START Data

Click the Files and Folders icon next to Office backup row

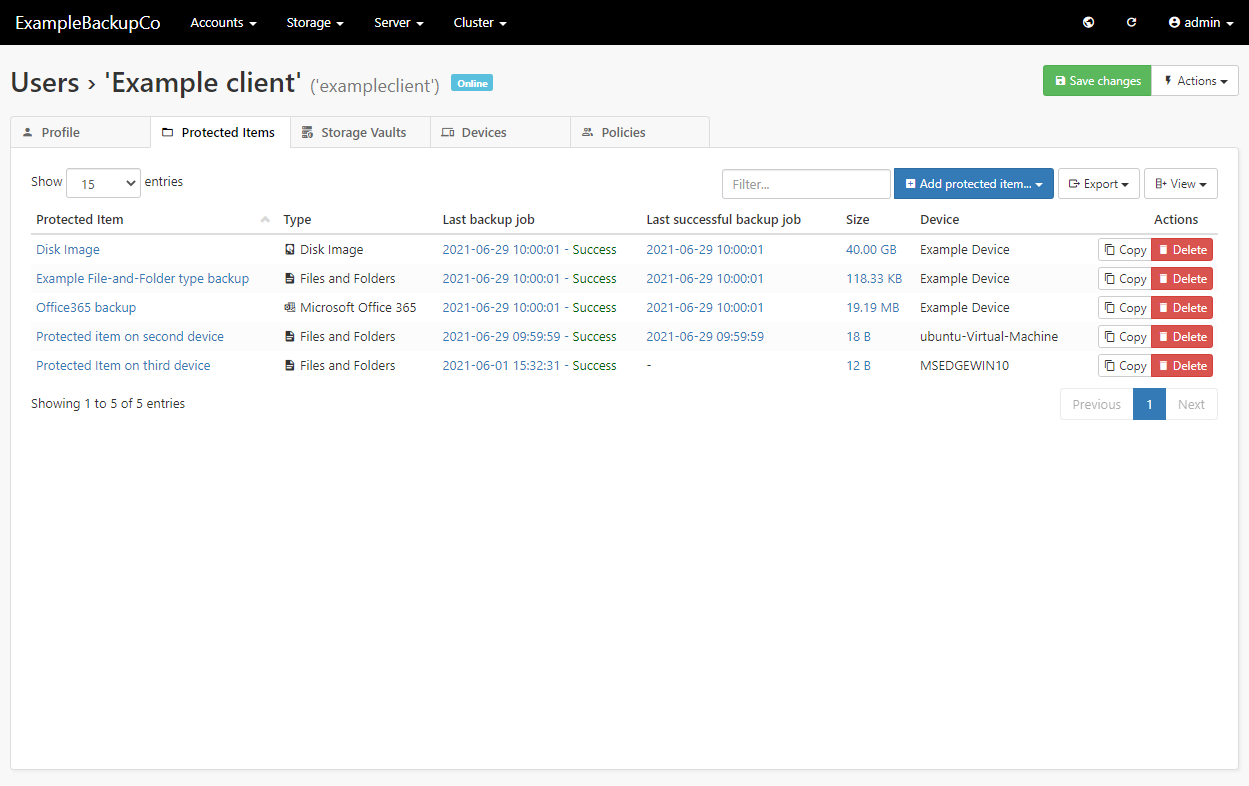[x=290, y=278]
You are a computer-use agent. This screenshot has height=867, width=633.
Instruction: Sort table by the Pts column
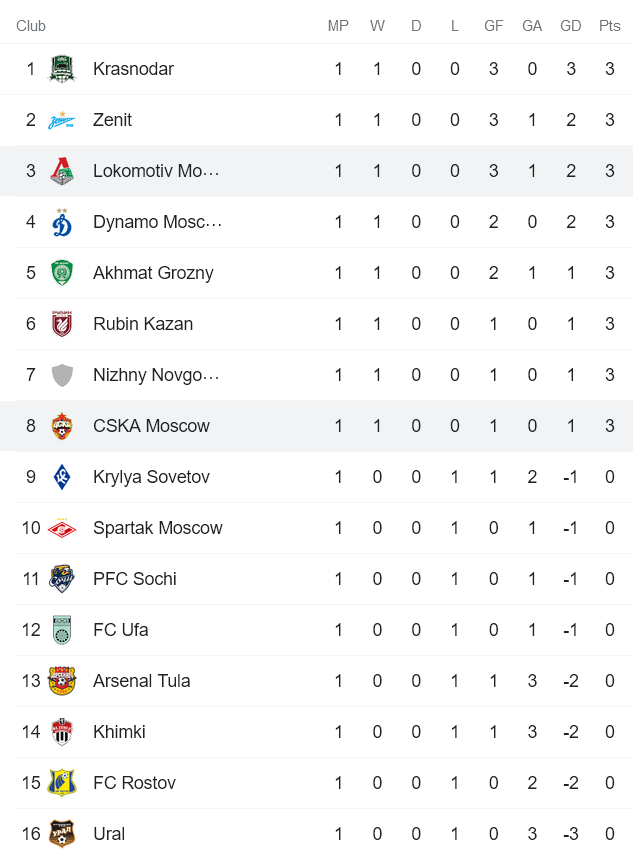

END Data
START Data

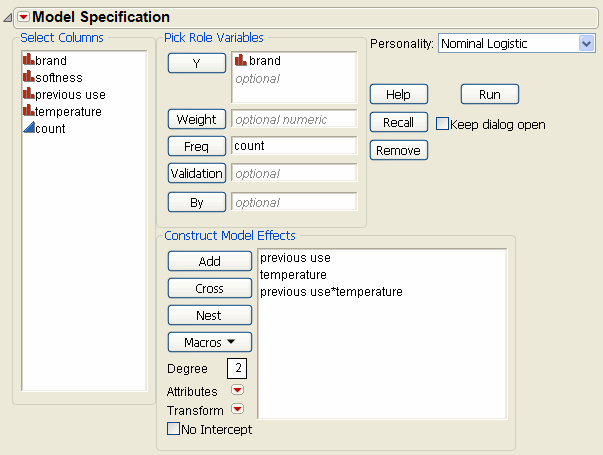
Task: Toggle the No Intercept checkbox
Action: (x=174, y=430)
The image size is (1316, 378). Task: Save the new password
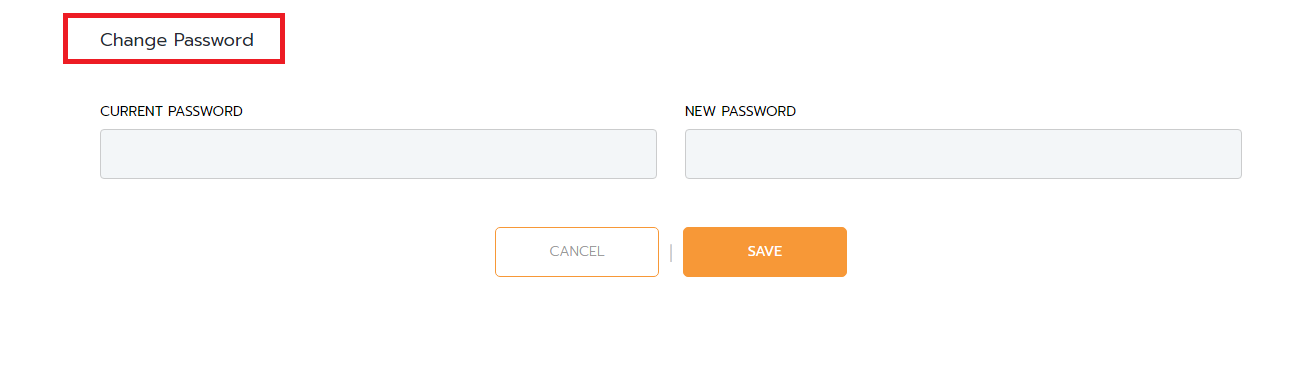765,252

END Data

§ **Problem requirements**:
Transcribe each line of the data above, unaltered, from the one where "You are a computer-use" appears to the one where "Instruction: Sort table by the Pts column" appears, inclusive of both.

§ **Exercise answer**:
You are a computer-use agent. This screenshot has height=867, width=633.
Instruction: Sort table by the Pts column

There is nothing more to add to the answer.